- Dataset entries

==*==

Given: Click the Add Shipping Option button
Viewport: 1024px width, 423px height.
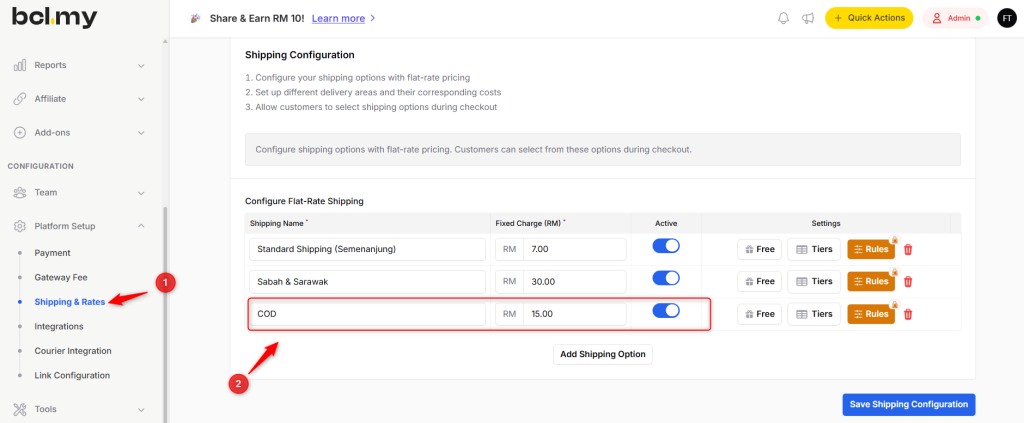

==*==

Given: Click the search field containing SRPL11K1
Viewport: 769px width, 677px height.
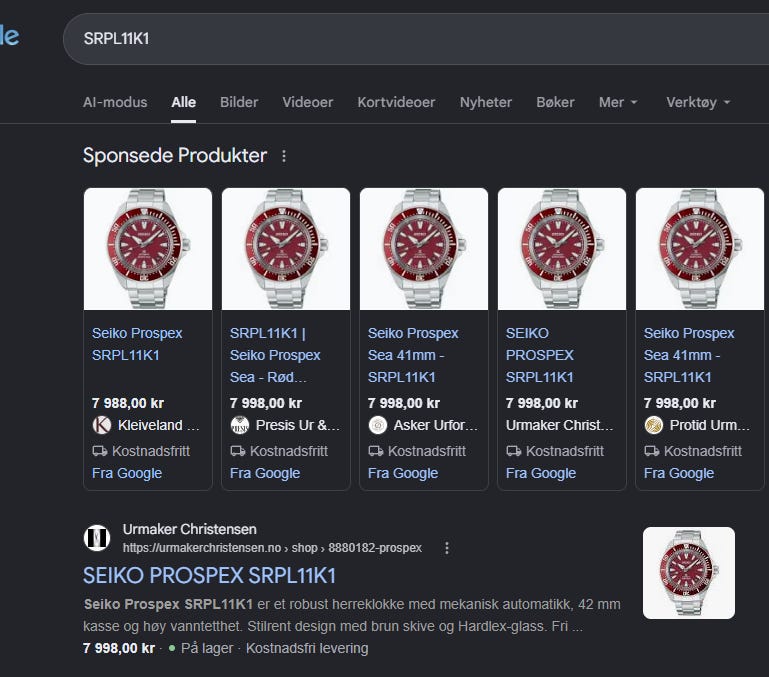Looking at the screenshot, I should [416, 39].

==*==

- Exercise instructions
Retype the material beginning at the line that contains "Given: Click the Add Shipping Option button" and ending after the line that contains "Viewport: 1024px width, 423px height.", reproducing each line without alteration.

- Response
Given: Click the Add Shipping Option button
Viewport: 1024px width, 423px height.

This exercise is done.